Prolog
Siapa sih yang nggak mau nikah? Semua orang pasti pengin nikah, kan? Yang homo atau lesbi sekalipun pasti pengen nikah, walau nikah sama sesama jenis.
Banyak hal yang dipertimbangkan, dari mulai segi kesiapan mental dan materi. Yang bilang; makan nggak makan, asal sama kamu. Itu bullshit, emang cinta bikin kenyang? Kalau cinta bikin kenyang, ngapain capek-capek masak.
Dan menikah juga butuh pasangan yang cocok, karena menikah itu cuma satu kali dalam seumur hidup, jangan sampai salah memilih pasangan.
Namaku Latisha Quina Salsabela, umur 18 tahun, baru tamat SMA, sudah mempunyai kesiapan mental untuk menikah, tapi belum mempunyai pasangan. Sejak SD punya cinta-cita menikah muda, cita-cita yang sangat mulia, bukan? Yaitu menyempurnakan separuh agama, kurang sholehah apa coba?
Sekarang, aku, kedua abangku dan kedua orang tuaku tengah duduk di ruang keluarga. "Ma, Pa. Adek mau nikah," ujarku tanpa basa-basi yang membuat ke empat bola mata menatapku heran, lalu seketika tawa mereka pecah.
"Bercanda lo lucu," celetuk Abang Willy —Kakak pertamaku—
"Gue serius, emang gue ada tampang ngelawak?"
"Bukannya selama 18 tahun hidup, lo jomblo terus?"
Kali ini ucapan Abang Kevin memang benar, karena aku punya prinsip; pacaran setelah menikah, yaitu dengan seseorang yang telah menjadi imamku.
Aku mengangguk. "Makanya cariin adek suami."
Papa menggaruk tengkuknya, lalu menatapku. "Dek, kamu nggak mau kuliah? Lagian kamu mau nikah sama siapa? Nikah itu nggak mudah, Dek."
Aku mengangguk yakin. "Adek udah lelah belajar, makanya adek mau cari suami yang mapan, sholeh, pintar, dan bonusnya tampan."

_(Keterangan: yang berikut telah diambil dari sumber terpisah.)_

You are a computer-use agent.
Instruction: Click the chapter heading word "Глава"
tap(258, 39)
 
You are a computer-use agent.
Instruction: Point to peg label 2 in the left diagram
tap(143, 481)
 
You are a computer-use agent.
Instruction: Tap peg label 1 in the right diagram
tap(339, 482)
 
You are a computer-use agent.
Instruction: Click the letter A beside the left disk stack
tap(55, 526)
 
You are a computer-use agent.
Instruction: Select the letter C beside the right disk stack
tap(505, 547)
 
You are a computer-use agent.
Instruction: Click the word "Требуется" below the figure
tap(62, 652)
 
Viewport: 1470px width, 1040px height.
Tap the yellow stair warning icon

"Emangnya ada yang mau sama kamu? Masak air aja gosong, beresin tempat tidurnya aja masih andalin Mama, mandi aja suka malas-malasan, dan kamu mau suami yang kayak gitu?" ucapan Mama menohok sekali, tetapi aku tetap semangat untul mendapatkan laki-laki yang seperti itu.
"Makanya nanti kita buat sayembara pemilihan calon suami untuk adek."
"Ngawur, mending kamu kuliah dari pada mikir nikah di umur segini," tutur Papa, setelah itu meninggalkan ruang keluarga.
Aku berpikir keras, di mana aku bisa mendapatkan sesosok suami yang seperti aku idamkan, aku menatap Abang Willy dan Abang Kevin. "Dosen-dosen Abang nggak ada yang bisa dikenalin ke gue gitu?"
"Udah sana, mending lo tidur dari pada kebabanyakan ngelantur," ujar Abang Kevin.
Aku menatap Abang Willy, dan berharap dia bisa membantuku.
"Ada."
Aku tersenyum senang. "Siapa?"
"Satpam kompleks."
"Sialan!"
Benar-benar tidak ada yang bisa membantuku, kalau begitu biar aku sendiri yang mencarinya.
Tunggu Tisha menjemputmu wahai calon suamiku.